● WORK ORDER
Check every line of the material below, and show those that contain "computer".

● DATASET CONTENT

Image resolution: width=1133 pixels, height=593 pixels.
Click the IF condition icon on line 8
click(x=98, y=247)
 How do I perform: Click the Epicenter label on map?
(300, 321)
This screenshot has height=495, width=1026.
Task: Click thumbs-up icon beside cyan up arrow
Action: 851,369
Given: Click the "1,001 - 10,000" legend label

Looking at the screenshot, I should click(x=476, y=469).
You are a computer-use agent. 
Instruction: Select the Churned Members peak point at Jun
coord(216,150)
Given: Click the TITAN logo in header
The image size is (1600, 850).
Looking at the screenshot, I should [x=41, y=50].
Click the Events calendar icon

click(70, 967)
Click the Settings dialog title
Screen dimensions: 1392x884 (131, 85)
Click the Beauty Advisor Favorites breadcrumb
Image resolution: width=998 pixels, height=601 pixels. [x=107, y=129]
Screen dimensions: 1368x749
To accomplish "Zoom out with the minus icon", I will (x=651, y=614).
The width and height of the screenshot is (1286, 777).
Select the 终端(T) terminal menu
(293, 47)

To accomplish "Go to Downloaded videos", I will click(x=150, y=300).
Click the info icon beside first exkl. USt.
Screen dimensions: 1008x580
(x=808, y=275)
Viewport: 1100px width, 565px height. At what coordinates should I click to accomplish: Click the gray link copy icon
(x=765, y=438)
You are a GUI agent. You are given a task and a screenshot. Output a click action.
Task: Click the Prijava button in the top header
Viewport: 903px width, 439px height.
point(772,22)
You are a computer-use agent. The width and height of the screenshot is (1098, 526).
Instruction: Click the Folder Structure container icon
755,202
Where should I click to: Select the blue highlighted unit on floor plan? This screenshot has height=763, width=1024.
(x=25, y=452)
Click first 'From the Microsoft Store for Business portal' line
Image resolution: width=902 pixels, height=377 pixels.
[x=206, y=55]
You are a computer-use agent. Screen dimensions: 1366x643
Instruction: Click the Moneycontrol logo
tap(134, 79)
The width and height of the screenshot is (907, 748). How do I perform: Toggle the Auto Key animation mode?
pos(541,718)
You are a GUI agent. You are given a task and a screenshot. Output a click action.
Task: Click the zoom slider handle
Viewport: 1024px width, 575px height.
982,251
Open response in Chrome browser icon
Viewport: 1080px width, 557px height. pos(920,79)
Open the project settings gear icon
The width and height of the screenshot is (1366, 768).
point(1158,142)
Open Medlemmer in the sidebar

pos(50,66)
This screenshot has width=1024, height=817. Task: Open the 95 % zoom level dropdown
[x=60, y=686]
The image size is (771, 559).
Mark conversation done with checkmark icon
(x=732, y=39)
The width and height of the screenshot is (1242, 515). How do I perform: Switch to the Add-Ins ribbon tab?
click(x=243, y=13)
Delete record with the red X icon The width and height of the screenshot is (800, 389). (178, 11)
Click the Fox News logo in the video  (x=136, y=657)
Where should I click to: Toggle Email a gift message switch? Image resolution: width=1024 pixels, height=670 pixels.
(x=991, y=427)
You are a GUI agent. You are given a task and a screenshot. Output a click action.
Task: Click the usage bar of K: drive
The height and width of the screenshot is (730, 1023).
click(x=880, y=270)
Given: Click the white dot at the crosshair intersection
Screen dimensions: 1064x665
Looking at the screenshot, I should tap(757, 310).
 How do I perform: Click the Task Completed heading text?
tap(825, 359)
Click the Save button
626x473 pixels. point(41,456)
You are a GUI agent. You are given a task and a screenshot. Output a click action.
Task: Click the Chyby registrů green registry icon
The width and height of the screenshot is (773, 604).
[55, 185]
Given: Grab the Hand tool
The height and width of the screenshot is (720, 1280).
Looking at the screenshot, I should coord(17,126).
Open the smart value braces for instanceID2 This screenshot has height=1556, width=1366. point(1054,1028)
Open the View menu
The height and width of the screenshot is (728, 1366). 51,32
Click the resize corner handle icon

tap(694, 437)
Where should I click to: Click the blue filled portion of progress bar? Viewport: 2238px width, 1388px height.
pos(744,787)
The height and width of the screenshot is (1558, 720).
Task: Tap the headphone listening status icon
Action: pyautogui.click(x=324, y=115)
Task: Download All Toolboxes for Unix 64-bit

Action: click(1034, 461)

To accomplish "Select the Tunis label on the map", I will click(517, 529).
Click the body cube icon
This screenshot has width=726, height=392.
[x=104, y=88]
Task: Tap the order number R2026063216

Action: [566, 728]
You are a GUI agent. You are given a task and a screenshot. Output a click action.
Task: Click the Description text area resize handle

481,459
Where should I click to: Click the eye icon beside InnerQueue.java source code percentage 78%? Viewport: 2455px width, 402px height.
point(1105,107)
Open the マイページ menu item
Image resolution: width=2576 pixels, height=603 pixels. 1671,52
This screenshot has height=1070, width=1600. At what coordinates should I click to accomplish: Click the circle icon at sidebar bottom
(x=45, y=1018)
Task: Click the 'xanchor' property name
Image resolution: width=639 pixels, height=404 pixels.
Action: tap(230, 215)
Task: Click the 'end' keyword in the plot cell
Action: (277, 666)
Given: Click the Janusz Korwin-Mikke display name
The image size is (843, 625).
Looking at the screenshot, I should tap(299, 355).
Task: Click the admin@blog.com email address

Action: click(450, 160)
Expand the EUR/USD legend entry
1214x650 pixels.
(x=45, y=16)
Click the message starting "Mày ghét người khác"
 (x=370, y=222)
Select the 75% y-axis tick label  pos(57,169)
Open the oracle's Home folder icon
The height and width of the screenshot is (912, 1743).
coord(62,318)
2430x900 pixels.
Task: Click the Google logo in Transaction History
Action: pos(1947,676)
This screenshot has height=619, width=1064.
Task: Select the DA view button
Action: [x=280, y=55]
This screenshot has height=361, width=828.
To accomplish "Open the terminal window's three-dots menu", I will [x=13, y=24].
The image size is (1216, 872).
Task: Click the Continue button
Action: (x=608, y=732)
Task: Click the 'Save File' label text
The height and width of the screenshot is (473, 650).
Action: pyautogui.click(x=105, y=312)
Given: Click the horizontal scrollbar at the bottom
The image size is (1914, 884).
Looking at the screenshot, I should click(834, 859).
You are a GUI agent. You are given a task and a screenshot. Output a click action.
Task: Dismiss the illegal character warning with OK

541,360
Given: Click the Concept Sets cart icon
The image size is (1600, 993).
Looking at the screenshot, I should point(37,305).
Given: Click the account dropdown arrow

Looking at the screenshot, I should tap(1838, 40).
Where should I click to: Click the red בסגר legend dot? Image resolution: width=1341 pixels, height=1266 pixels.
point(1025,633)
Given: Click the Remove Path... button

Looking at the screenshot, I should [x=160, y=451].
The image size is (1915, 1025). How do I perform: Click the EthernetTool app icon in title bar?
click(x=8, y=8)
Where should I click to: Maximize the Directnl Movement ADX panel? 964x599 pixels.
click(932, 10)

● YOUR RESPONSE
You are a computer-use agent. 
You are a computer-use agent. The width and height of the screenshot is (1098, 526).
You are a computer-use agent. Screen dimensions: 1366x643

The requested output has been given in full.